ConstraintLayout is a complex view group, and it can take longer to measure and layout elements.
MotionLayout is another powerful view group that is built upon the features of ConstraintLayout and adds support for animations and transitions between layouts. You should still use it with caution – while it is a great tool, it also adds to the complexity of the layout, and potentially increases build times and reduces performance.
Mistake #4: Supporting various screen sizes
One challenge that you are very likely to face during development is supporting the wide variety of screen sizes available on Android devices.
Let’s take image sizes, for example. The lazy solution is to use one small image for all devices, which can make images blurry on high-res devices.
On the other hand, using one large image can cause crashes on older low-end devices that cannot fit the resources into their memory and spend processor time on downscaling them.
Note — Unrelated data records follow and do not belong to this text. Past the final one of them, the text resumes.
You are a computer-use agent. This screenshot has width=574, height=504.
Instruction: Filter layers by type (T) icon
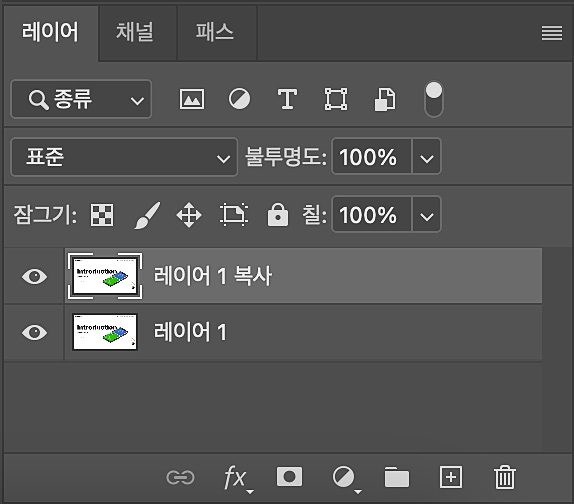coord(287,99)
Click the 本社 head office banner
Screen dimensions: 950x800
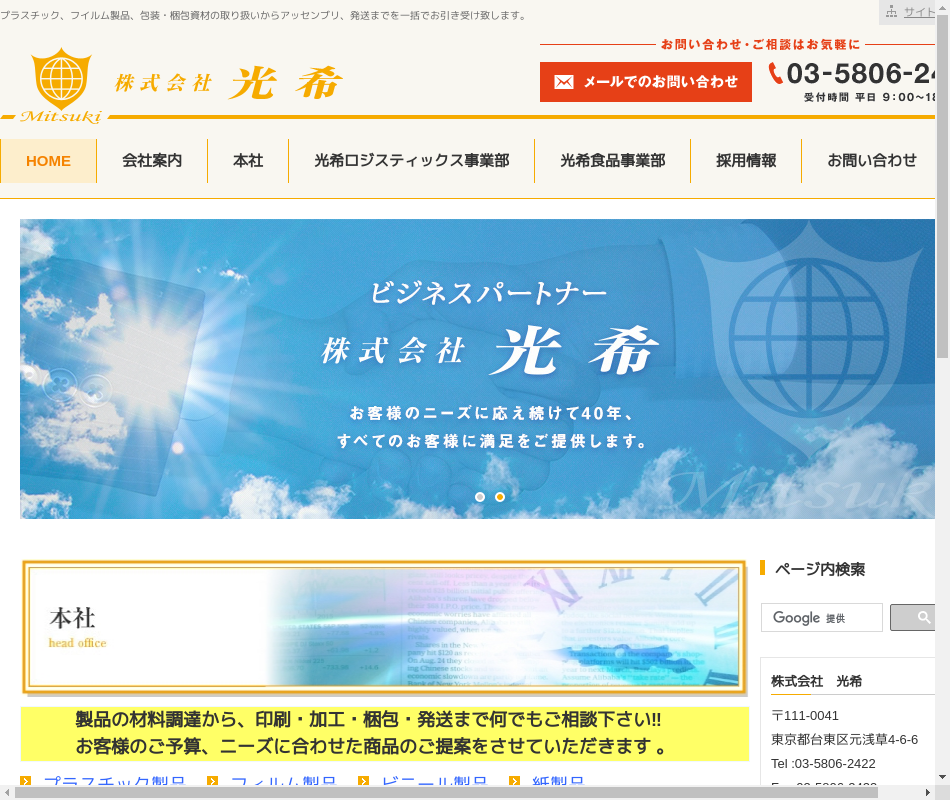coord(384,627)
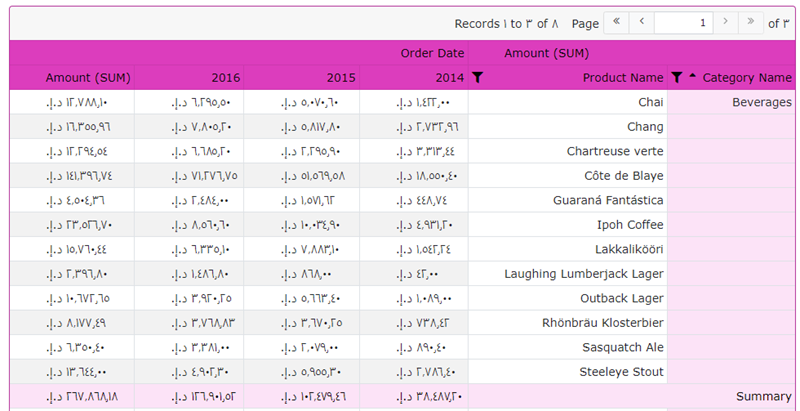Screen dimensions: 800x411
Task: Open the Product Name filter funnel
Action: pyautogui.click(x=477, y=78)
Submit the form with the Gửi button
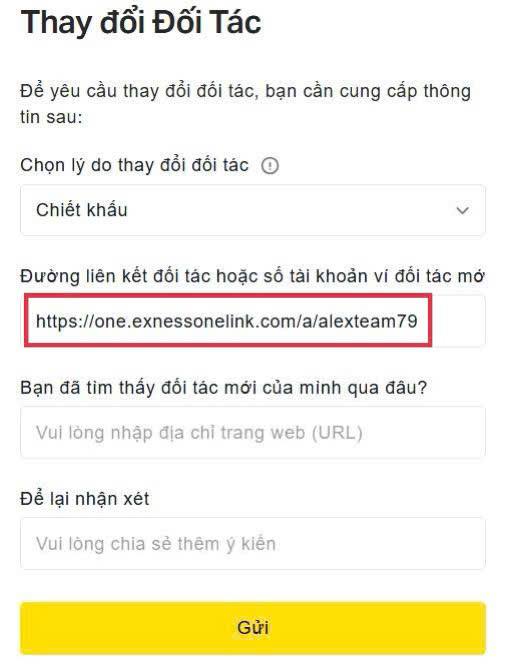508x668 pixels. pos(253,628)
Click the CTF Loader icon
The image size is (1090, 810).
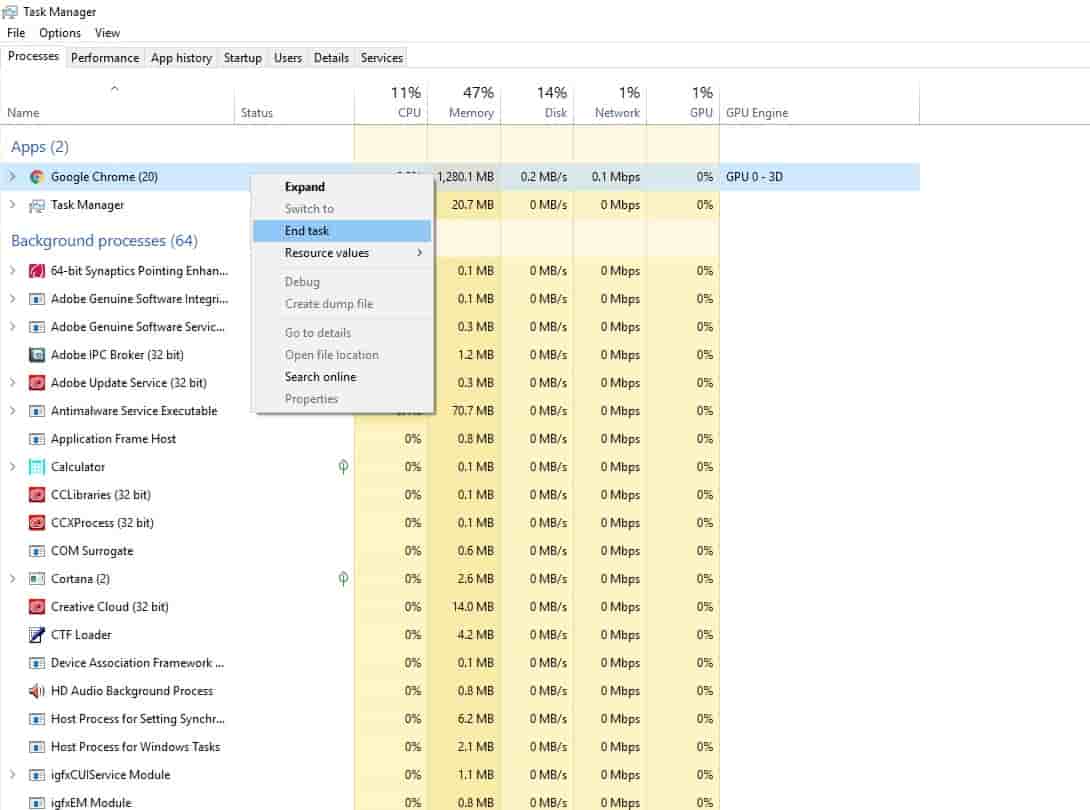point(36,635)
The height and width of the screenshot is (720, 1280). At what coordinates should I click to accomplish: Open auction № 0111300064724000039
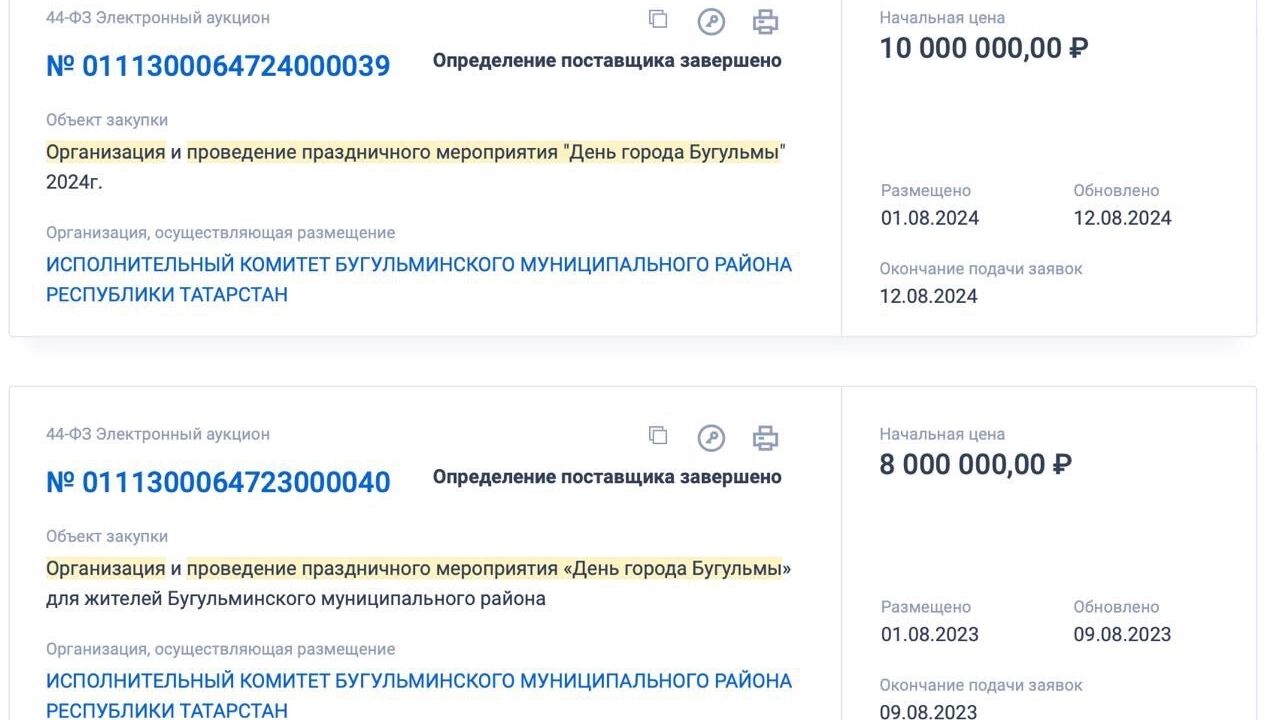[218, 66]

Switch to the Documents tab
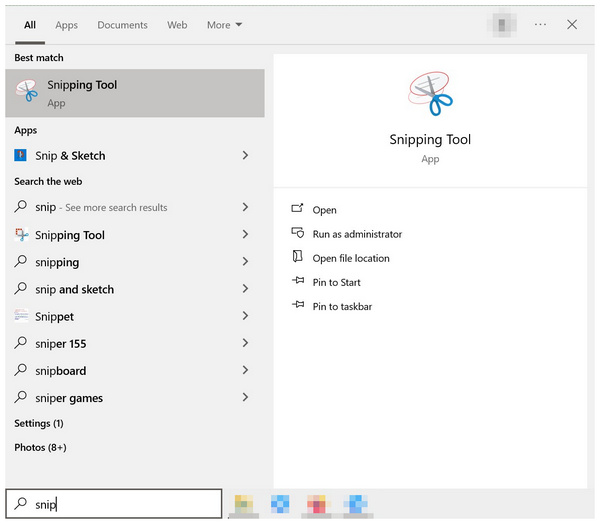click(x=122, y=25)
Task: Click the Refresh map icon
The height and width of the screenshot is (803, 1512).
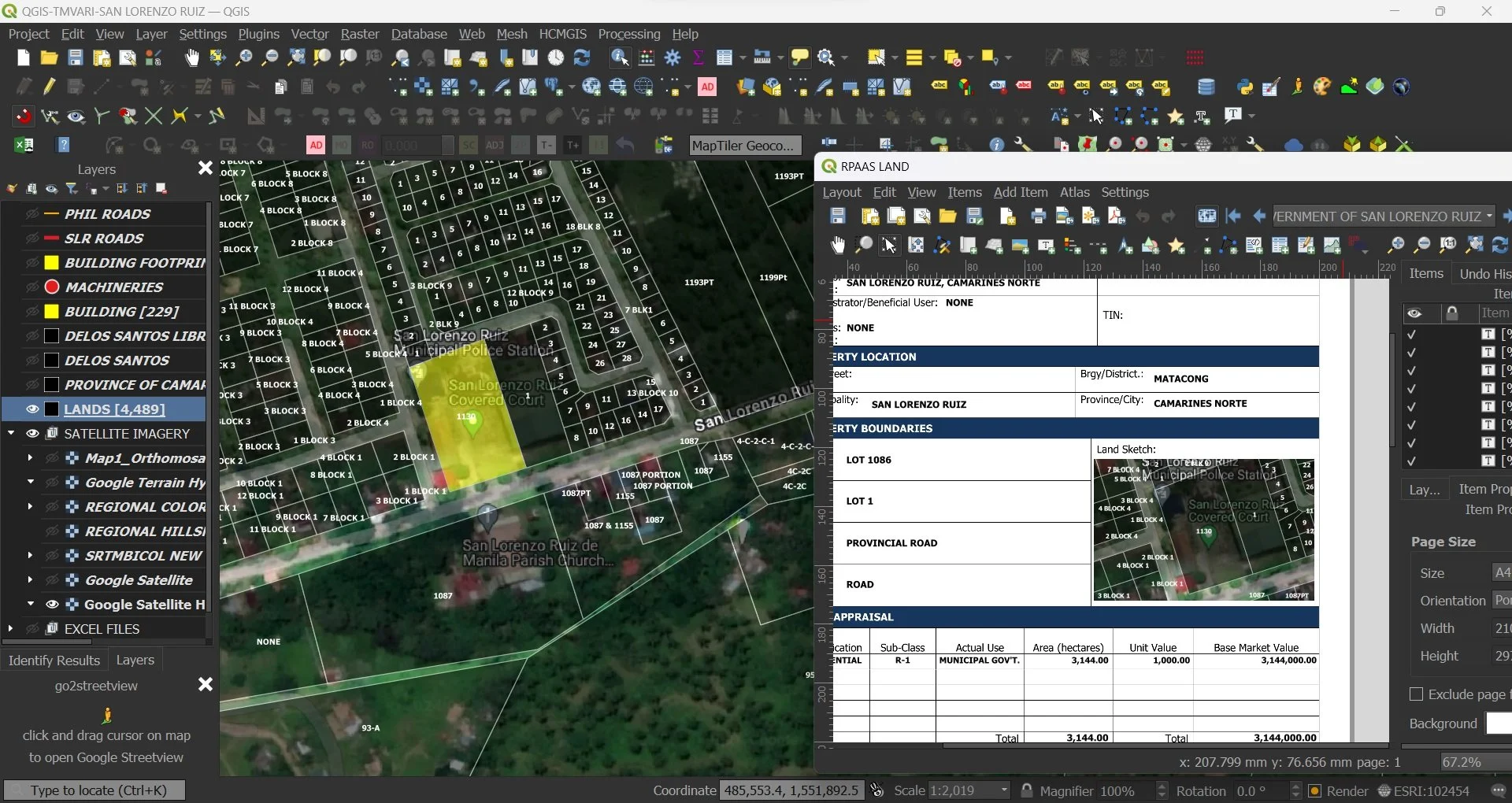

This issue often goes overlooked since apps are mostly tested on a couple of newer devices. However, as soon as your app is released, it is installed on various devices, from low-end to high-end, using Android versions from 8 to 13.
How to avoid this:
The solution is to either use vector graphics or add multiple versions of each image adapted to different pixel densities.
If you need to support tablets as well, it might be a good idea to use different dimensions for different screen sizes. For example, by default, the content of the screen would stretch from left to right with a 16dp margin to the left and right. This won’t look good on a tablet, so a bigger margin would help. If you cannot adapt the tablet layout using dimensions only, it might also be a good idea to make two completely separate layouts – one for mobile and one for tablet.
Another tip for easily supporting more screen sizes is to make all your screens optionally scrollable. If the screen is big enough to display the whole content, it won’t be scrollable, but if the screen is smaller, then it can be scrolled to see all the content available.
Finally, it is important to know your target audience. Analytical data on your user base will tell you what devices they mostly own, so you can optimize your layouts accordingly.
Mistake #5: Not using themes and/or styles
The issue that probably every Android developer met at least once is related to handling theming and styles. Using hardcoded values instead of styles or referencing themes can lead to inconsistency between screens, and your app might end up looking unprofessional.
The biggest advantage of using themes is long-term maintenance. For example, if you wanted to change your primary color but didn’t use themes, you would have to change each component that contained it, one by one. When components reference the color from the theme, you only need to change one line of code.
Another great advantage of using a theme is that you can change the visual feel of your app completely with minimal effort. For example, when creating a dark theme, you can just copy your current one, change the colors, and that’s it. Also, with a proper theme setup, creating new screens usually takes less time.
How else to avoid this:
Our additional recommendation is to use theme attributes. This is very useful when you want to define styles that can be applied to multiple themes; there’s no need to create a separate style for each theme. In other words, using attributes makes your styles theme-independent.
When you know what to expect, you’ll know what to avoid
Building and designing great user interfaces can be a challenging task, but it is a crucial step in creating successful, widely used Android apps. Through our years of experience and work on various projects, we’ve identified several common mistakes Android developers tend to make when implementing the UI.
By avoiding the mistakes described in this post, you can create apps that are more intuitive, user-friendly, and offer a better user experience. Not less importantly, they can save you a lot of time and headaches during development.